> FRAGMENTO DEL TEXTO:
──────

PALABRAS CLAVE: hierofanización espacial, pueblos indígenas, migración guatemalteca, fiesta patronal, ritualidad.

ABSTRACT: Based on ethnographic records, this article addresses the construction of sacred territoriality in a settlement founded by Guatemalan refugees in Chiapas State, Mexico. It aims to describe the rituals currently carried out by the Acatecan population from La Gloria, in the municipality of Trinitaria, in order to vindicate their place of origin: San Miguel Acatán, in Huehuetenango, and consolidate the territory they have appropriated in Chiapas State. This paper analyzes the importance of the celebration of the feast of Saint Michael Archangel, expressing continuity of Acatecan identity, as well as the feast devoted to the Virgin of Candlemass (Virgen de la Candelaria), as a way of constructing new sacred territoriality. This analysis shows the hierophanization process of territory in the context of mobility.

KEY WORDS: spatial hierophanization, indigenous peoples, Guatemalan migration, patron saint feast, rituality.

──────

> TAREA REQUERIDA 1:
Reproduce todas las líneas de los registros en el tramo que va desde la que contiene "either (435, 205)" hasta la que contiene "repertoire [836, 438]", ambas incluidas y sin omitir ninguna. Aumenta en 80 cada número de las coordenadas de las respuestas.

> Datos de ubicación de objetivos:

──────

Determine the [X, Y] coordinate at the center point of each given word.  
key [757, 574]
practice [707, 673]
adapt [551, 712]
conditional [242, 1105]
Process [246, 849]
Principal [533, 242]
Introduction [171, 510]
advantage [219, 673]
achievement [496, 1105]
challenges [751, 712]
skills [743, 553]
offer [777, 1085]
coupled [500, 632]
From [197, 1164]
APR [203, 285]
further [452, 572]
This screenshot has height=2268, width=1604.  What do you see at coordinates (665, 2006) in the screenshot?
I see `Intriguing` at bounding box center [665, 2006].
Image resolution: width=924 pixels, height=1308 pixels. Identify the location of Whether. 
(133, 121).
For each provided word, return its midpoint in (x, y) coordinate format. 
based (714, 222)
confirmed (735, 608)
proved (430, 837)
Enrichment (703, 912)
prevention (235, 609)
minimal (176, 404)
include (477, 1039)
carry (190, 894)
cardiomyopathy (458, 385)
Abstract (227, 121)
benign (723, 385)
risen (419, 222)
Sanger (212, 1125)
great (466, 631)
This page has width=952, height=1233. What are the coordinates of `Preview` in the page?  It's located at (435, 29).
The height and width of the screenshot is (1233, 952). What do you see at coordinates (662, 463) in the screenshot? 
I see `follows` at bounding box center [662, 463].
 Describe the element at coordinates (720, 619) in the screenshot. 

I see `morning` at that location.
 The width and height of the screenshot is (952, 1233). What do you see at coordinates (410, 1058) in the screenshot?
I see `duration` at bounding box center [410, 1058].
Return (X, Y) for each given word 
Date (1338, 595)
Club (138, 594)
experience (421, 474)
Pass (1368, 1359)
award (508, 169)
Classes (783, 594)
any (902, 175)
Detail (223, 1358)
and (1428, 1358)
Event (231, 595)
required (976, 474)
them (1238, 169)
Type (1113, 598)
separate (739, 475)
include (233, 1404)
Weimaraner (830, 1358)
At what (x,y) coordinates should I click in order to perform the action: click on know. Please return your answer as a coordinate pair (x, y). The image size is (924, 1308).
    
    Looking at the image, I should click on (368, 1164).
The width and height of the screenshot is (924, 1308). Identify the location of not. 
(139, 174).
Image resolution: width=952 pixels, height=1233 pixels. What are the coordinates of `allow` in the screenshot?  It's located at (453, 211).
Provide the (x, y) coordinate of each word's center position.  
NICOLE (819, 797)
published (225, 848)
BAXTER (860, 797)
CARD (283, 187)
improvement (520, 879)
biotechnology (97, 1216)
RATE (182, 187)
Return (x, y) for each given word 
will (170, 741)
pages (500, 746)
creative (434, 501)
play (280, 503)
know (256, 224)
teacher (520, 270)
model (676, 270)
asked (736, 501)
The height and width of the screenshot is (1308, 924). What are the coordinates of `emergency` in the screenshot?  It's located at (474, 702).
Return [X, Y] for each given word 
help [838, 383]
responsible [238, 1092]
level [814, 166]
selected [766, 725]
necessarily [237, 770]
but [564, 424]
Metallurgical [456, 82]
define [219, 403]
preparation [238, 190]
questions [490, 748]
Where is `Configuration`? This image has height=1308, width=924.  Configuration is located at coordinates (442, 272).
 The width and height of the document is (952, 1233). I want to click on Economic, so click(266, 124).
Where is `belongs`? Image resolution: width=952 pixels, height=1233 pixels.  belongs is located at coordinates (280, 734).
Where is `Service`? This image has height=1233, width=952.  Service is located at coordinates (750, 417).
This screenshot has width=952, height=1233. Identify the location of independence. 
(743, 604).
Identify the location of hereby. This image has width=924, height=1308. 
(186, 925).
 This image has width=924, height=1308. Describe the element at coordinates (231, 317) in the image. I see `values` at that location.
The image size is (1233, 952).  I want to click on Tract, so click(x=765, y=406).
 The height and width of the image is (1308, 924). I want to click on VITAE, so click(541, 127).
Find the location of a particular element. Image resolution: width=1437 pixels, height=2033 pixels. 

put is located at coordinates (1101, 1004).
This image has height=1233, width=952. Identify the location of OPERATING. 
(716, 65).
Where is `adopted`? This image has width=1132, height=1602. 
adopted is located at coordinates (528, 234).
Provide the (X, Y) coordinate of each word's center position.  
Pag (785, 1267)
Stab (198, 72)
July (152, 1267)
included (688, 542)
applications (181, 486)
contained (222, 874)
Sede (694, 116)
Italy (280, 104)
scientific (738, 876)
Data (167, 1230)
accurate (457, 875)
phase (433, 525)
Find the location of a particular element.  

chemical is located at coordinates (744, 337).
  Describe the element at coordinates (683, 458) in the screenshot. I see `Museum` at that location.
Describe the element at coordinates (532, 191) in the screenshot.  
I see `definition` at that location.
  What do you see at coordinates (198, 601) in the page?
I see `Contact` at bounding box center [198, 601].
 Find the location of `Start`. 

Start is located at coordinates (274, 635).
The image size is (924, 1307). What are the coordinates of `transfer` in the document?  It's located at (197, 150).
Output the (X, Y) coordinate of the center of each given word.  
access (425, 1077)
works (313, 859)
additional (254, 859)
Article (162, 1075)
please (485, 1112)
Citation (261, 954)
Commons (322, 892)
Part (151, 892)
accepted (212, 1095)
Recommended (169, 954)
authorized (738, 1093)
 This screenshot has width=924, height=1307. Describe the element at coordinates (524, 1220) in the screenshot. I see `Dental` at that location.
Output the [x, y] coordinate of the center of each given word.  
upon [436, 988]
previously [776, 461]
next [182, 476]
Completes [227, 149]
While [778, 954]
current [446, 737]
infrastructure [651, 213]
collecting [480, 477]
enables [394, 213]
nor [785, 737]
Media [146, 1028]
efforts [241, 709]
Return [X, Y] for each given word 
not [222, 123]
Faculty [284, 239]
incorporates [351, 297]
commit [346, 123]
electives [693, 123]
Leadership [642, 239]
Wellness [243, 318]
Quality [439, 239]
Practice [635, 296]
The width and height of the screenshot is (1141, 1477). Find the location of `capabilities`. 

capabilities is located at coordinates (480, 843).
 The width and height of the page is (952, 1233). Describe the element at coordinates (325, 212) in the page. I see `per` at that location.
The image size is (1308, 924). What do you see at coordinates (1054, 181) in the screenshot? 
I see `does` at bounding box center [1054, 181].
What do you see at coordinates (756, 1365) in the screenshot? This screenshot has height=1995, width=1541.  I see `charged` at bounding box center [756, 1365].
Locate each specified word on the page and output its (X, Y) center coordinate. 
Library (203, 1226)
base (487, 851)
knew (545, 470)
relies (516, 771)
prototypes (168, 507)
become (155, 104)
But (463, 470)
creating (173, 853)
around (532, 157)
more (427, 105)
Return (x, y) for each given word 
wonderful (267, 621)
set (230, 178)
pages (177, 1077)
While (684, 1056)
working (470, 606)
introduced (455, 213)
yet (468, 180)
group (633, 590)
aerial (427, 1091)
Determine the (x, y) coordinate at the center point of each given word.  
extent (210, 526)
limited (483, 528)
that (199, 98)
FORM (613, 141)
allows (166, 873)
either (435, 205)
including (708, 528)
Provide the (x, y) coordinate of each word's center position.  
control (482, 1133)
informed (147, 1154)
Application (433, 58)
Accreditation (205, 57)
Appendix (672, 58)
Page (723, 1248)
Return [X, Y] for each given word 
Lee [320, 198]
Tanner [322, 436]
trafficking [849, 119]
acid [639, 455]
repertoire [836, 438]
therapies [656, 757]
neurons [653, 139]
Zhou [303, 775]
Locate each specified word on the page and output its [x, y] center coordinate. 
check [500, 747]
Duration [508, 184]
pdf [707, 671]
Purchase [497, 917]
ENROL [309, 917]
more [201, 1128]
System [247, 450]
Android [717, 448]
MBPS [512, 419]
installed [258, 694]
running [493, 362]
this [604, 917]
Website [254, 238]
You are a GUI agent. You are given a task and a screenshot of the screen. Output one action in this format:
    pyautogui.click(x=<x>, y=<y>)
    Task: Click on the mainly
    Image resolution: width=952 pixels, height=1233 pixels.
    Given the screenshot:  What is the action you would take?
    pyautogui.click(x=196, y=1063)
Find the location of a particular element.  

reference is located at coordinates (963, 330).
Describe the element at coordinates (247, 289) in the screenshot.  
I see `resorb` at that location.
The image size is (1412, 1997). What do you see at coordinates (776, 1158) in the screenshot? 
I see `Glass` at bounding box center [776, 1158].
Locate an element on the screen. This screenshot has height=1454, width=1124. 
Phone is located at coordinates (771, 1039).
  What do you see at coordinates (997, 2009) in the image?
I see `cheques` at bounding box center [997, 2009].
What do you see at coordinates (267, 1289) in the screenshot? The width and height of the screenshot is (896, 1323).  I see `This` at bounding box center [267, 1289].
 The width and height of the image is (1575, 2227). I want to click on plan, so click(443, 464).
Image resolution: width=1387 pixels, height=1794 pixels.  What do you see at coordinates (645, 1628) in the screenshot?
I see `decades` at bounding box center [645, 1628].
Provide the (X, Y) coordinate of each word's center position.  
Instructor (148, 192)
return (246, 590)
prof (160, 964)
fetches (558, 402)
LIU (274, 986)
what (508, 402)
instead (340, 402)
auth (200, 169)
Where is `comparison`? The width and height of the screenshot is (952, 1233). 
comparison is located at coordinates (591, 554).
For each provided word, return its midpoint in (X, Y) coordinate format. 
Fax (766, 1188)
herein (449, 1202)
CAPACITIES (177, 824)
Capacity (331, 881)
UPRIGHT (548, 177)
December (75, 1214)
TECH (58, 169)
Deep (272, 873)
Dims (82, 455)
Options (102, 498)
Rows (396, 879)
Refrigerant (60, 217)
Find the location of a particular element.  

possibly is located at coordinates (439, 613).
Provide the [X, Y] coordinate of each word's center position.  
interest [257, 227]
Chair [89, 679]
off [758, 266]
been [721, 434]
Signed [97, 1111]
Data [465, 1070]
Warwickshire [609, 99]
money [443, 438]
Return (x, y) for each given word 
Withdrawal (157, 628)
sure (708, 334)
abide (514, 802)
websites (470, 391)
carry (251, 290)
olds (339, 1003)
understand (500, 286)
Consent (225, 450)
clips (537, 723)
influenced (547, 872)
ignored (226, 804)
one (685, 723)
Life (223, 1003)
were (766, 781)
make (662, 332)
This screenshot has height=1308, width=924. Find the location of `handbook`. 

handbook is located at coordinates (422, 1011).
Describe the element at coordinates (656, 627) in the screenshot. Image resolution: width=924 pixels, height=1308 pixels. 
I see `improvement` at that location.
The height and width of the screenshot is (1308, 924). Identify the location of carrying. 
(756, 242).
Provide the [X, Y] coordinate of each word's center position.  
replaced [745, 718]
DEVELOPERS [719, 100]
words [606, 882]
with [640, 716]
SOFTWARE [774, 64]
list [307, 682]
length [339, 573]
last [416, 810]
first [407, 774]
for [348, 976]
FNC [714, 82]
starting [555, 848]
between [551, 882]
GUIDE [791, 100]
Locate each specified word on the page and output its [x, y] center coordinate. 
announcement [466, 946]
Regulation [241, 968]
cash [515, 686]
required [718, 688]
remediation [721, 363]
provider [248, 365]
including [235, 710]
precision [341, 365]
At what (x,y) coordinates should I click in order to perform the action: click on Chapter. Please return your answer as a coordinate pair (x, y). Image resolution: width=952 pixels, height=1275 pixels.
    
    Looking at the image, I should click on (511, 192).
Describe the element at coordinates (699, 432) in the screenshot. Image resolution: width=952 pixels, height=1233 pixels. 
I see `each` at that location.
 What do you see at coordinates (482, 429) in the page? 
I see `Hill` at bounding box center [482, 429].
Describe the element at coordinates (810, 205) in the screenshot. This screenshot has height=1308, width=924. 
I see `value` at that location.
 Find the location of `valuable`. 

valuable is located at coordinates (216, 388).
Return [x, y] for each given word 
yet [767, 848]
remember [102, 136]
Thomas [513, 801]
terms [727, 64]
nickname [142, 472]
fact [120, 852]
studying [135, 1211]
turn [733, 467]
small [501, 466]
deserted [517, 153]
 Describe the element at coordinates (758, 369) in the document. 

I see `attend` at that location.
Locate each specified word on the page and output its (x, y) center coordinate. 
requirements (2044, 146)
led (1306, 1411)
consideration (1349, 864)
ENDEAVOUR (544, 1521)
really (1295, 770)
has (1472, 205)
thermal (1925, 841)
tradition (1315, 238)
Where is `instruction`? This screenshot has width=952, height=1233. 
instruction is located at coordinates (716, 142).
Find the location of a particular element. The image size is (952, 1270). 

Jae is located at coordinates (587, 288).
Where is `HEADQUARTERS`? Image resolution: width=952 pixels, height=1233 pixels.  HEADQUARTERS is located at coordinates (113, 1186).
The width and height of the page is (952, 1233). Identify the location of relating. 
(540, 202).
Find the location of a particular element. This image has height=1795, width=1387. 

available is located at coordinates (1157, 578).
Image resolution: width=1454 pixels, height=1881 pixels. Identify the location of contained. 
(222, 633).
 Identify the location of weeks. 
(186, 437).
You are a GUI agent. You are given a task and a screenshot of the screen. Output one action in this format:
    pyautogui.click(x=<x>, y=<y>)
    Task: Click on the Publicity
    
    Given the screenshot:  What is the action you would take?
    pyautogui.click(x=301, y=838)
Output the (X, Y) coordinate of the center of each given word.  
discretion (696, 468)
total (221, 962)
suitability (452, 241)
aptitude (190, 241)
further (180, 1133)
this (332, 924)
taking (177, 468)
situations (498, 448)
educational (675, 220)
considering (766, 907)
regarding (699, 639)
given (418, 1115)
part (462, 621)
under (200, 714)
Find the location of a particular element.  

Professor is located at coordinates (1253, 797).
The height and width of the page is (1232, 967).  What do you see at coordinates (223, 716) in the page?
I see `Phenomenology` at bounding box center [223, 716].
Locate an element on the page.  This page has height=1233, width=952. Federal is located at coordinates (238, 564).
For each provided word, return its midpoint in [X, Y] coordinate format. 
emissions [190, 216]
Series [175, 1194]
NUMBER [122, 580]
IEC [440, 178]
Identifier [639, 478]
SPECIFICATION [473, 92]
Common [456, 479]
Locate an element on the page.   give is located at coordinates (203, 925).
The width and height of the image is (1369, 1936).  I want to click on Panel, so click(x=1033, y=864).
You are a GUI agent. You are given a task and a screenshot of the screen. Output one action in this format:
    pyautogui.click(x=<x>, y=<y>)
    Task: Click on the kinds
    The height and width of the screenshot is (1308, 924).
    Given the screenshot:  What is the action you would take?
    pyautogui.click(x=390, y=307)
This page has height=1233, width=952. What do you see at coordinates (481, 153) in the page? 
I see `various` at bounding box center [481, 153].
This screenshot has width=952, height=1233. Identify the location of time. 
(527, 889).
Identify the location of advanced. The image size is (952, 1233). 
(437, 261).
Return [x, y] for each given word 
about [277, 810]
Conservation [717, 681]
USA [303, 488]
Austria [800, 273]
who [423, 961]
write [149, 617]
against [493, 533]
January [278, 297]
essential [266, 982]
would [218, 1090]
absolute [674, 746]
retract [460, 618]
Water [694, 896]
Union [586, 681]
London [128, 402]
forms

──────

> TAREA REQUERIDA 2:
Continúa el texto sobre la territorialidad sagrada de los refugiados guatemaltecos en Chiapas a partir de su última oración.

> RESPUESTA CORRECTA 1:
either (515, 285)
including (788, 608)
Provide the (x, y) coordinate of each word's center position.  
control (562, 1213)
informed (227, 1234)
Application (513, 138)
Accreditation (285, 137)
Appendix (752, 138)
Page (803, 1328)
Return [X, Y] for each given word 
Lee [400, 278]
Tanner [402, 516]
trafficking [929, 199]
acid [719, 535]
repertoire [916, 518]

> RESPUESTA CORRECTA 2:
Introducción


Un tema abordado en los últimos años en la antropología mexicana es la significación cultural del territorio. Algunas veces a partir del análisis de las cosmovisiones (Broda y Báez-Jorge, 2001; Albores y Broda, 2003) y otras con base en el enfoque etnoterritorial (Barabas, 2003). En ambas miradas me interesa interpretar las relaciones entre rito, espacio, comunidad y ciclos productivos, considerando que las ritualidades indígenas representan la continuidad de prácticas ancestrales, que ordenan el tiempo y consagran el territorio originario. El territorio ancestral es visto así como el eje de la reproducción material, social y cultural del grupo.

Aunque en general coincido con estas corrientes, considero necesario integrar al análisis la resignificación del espacio en procesos de territorialización, señalando la importancia que tiene, para los grupos migrantes, desplazados o reterritorializados, hierofanizar lugares específicos en sus nuevos asentamientos.1 No solo como parte del proceso de apropiación simbólica de los lugares, sino también como una estrategia que fortalece la identidad comunitaria y la posibilidad de expandirse. Con este fin analizo aquí la construcción simbólica del espacio por los acatecos, grupo de origen guatemalteco que ingresó a México en busca de refugio durante la guerra interna en su país natal y que fundó el ejido La Gloria, en el municipio de La Trinitaria, Chiapas.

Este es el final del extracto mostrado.